(Word and item position data)
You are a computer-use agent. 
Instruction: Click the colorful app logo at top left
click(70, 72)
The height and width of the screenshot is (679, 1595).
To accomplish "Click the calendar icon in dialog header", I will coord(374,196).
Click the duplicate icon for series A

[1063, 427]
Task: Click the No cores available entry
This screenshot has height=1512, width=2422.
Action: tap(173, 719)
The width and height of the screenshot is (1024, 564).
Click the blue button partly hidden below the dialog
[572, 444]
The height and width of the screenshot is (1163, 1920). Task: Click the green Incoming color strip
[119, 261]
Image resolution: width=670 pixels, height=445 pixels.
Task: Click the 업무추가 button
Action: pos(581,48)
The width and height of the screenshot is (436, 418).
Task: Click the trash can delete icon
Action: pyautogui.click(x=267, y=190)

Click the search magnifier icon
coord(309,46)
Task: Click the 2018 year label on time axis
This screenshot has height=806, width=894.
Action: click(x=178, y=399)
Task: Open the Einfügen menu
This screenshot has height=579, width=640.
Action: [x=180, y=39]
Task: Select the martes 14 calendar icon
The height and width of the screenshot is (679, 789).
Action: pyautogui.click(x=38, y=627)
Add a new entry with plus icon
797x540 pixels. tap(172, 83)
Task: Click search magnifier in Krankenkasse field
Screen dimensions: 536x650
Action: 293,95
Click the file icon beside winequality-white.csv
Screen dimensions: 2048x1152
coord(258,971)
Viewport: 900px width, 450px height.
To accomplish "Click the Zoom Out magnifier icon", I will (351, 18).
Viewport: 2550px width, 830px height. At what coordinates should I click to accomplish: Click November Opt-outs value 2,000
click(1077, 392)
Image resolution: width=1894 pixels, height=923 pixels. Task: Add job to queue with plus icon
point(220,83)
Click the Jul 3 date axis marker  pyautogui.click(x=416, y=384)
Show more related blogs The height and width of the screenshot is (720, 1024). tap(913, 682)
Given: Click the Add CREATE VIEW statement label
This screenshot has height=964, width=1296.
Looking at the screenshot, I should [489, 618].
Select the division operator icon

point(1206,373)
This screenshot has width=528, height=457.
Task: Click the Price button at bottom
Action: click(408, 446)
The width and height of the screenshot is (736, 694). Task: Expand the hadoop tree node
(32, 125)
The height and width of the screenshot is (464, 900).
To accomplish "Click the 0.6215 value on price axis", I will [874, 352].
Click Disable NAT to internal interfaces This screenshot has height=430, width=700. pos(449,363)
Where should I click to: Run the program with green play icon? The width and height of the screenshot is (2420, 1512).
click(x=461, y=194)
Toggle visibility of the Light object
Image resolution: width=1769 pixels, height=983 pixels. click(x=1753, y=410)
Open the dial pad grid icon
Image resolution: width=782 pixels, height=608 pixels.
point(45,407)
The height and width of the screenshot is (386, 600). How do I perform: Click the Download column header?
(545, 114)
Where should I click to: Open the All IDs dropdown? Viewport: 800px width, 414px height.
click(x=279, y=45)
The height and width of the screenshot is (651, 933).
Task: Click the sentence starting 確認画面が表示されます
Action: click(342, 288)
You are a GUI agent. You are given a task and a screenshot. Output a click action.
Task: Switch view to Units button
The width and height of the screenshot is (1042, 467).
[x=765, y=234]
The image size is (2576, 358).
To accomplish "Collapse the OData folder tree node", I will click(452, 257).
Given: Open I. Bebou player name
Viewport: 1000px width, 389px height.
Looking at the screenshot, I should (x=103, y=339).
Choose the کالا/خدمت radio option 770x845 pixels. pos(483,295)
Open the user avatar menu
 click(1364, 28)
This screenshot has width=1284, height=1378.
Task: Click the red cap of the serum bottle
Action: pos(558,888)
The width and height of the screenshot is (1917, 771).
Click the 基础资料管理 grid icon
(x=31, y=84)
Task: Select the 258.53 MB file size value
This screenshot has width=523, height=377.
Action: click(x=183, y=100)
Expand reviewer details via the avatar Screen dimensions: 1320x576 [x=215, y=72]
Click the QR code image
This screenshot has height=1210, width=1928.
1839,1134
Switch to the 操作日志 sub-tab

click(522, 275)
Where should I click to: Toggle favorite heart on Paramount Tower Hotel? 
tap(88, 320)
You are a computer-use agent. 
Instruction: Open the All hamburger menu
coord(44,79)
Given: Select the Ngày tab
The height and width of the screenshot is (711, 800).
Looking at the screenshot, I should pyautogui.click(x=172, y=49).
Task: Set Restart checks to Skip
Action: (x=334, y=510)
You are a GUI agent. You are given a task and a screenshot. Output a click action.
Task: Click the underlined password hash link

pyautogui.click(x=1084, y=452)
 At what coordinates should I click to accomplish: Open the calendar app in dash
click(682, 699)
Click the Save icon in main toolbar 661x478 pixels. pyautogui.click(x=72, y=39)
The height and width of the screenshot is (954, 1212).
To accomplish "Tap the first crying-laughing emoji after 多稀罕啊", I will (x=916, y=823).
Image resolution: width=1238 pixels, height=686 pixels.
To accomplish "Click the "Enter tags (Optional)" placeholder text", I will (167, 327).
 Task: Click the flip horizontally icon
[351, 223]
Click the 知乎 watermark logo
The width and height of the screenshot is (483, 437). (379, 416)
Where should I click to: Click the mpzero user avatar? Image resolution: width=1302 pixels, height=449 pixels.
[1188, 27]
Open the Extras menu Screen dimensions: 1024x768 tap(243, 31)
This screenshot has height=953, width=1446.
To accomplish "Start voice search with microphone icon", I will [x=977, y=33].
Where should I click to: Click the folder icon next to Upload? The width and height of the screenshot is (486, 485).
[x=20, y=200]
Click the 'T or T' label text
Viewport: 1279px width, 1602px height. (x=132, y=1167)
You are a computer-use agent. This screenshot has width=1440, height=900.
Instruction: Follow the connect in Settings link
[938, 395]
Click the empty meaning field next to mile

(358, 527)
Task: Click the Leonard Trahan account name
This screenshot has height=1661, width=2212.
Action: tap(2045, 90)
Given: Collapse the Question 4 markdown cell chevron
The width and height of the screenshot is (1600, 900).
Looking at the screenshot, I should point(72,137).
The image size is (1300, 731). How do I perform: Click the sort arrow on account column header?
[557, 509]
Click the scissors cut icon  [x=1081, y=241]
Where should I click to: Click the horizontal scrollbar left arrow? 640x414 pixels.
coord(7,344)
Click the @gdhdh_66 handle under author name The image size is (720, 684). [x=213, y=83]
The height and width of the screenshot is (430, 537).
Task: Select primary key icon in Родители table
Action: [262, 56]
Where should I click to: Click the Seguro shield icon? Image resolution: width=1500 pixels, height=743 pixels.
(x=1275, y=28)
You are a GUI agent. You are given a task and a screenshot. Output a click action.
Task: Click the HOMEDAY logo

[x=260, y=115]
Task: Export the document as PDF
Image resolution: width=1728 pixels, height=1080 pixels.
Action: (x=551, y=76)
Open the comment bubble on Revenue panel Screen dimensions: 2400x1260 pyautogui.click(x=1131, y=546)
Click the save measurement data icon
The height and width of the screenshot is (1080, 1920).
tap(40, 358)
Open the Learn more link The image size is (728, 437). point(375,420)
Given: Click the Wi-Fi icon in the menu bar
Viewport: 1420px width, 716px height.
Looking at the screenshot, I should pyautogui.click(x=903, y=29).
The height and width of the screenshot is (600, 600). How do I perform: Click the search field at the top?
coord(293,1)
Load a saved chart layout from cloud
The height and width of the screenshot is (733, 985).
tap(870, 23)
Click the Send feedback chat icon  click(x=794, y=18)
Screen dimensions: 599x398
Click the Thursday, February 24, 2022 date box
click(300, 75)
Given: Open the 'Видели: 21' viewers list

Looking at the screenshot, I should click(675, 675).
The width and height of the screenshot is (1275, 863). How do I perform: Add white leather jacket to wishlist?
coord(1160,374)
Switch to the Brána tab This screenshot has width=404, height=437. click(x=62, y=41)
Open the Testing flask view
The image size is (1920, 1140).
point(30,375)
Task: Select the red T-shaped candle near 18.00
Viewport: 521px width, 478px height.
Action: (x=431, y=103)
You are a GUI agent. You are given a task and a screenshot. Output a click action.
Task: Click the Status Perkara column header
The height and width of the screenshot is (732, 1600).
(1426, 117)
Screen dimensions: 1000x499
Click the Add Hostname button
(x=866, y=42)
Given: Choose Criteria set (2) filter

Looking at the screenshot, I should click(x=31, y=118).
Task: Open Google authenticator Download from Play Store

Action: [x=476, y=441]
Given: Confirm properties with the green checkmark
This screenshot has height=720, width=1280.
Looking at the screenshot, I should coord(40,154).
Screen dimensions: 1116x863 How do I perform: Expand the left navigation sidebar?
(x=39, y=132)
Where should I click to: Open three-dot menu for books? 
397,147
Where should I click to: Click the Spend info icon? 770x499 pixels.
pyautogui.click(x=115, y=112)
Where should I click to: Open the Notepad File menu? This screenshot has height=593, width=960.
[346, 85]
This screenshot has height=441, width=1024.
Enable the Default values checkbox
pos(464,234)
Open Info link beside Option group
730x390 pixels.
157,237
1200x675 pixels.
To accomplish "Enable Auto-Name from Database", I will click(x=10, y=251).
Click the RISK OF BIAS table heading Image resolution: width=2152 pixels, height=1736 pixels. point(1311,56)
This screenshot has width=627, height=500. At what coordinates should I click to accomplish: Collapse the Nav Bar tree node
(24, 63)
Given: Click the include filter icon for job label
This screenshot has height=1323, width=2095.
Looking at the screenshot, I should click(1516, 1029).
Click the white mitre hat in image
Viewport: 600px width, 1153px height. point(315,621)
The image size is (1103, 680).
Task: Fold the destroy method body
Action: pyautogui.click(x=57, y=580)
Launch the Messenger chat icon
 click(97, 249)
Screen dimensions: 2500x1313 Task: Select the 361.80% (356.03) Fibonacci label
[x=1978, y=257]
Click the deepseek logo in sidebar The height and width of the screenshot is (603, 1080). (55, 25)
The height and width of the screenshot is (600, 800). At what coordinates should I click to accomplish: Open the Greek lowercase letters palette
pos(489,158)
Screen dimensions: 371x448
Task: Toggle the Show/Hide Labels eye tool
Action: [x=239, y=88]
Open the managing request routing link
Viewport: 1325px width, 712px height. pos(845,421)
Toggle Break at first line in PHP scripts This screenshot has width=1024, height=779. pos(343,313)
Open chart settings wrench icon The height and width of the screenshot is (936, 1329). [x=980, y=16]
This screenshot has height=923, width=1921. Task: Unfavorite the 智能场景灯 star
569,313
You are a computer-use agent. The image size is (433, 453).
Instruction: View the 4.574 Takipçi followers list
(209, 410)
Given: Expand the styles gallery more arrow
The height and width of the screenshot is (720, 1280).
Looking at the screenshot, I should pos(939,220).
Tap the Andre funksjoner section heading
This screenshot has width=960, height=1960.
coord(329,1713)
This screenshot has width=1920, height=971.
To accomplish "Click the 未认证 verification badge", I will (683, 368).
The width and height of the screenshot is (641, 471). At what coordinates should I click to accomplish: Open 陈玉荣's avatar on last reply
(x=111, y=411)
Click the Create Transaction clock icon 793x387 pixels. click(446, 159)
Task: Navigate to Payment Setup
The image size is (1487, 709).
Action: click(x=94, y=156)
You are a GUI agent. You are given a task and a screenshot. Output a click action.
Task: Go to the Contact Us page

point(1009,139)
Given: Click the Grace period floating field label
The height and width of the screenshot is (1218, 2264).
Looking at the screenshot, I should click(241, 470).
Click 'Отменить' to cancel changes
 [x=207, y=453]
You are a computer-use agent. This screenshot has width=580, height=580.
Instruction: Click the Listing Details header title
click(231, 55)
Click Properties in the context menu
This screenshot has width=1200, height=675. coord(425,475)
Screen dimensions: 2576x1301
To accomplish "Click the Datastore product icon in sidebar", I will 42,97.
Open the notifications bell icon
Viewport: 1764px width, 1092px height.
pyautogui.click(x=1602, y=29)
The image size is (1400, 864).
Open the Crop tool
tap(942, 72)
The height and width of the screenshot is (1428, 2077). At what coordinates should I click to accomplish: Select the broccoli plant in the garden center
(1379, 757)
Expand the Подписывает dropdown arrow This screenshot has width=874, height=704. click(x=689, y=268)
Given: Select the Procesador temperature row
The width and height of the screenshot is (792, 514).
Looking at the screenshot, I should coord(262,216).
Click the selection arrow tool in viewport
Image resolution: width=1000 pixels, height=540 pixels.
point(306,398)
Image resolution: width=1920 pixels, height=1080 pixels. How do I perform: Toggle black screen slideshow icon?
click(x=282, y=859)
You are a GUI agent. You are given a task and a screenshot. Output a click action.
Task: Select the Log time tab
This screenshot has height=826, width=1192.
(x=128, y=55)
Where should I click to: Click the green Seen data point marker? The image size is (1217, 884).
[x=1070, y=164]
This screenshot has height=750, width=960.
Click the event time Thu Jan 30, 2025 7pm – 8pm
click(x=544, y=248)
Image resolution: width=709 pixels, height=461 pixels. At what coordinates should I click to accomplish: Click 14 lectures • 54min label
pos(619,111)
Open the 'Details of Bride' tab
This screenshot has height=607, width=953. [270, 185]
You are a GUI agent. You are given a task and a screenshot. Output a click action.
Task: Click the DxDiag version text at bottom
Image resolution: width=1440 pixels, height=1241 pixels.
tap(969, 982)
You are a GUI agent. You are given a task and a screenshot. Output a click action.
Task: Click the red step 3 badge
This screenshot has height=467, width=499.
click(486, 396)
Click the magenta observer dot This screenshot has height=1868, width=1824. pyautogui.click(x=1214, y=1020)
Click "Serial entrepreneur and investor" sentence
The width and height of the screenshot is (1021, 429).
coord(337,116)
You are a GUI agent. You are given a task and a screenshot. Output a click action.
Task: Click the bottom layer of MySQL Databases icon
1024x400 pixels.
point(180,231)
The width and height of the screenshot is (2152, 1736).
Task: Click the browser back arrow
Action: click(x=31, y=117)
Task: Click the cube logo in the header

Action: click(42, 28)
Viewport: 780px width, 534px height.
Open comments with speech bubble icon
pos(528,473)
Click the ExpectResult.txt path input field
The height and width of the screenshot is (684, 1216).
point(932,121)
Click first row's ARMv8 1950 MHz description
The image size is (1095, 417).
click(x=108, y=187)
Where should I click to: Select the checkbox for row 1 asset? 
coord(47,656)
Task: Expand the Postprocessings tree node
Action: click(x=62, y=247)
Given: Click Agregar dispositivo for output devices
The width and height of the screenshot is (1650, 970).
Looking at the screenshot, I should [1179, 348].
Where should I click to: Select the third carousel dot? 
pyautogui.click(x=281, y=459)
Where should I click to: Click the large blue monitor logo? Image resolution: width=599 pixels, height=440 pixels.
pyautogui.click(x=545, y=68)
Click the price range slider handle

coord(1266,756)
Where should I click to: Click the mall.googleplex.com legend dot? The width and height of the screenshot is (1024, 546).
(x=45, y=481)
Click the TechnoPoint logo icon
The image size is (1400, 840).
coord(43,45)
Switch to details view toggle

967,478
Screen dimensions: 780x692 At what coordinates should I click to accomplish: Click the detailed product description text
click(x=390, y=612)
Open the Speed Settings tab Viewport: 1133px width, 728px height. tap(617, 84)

**What the task asks**
Output the lines above exactly as they appear, from the line with "Launch the Messenger chat icon" to the line with "Click the deepseek", both included.

**Solution**
Launch the Messenger chat icon
 click(97, 249)
Screen dimensions: 2500x1313 Task: Select the 361.80% (356.03) Fibonacci label
[x=1978, y=257]
Click the deepseek logo in sidebar The height and width of the screenshot is (603, 1080). (55, 25)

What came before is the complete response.